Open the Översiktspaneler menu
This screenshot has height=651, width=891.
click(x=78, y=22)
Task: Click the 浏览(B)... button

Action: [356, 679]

**EXERCISE PROMPT**
Using the records above, please repeat the line with "This screenshot has height=651, width=891." and every line after it exactly, and give no other text.

**YOUR RESPONSE**
This screenshot has height=651, width=891.
click(x=78, y=22)
Task: Click the 浏览(B)... button

Action: [356, 679]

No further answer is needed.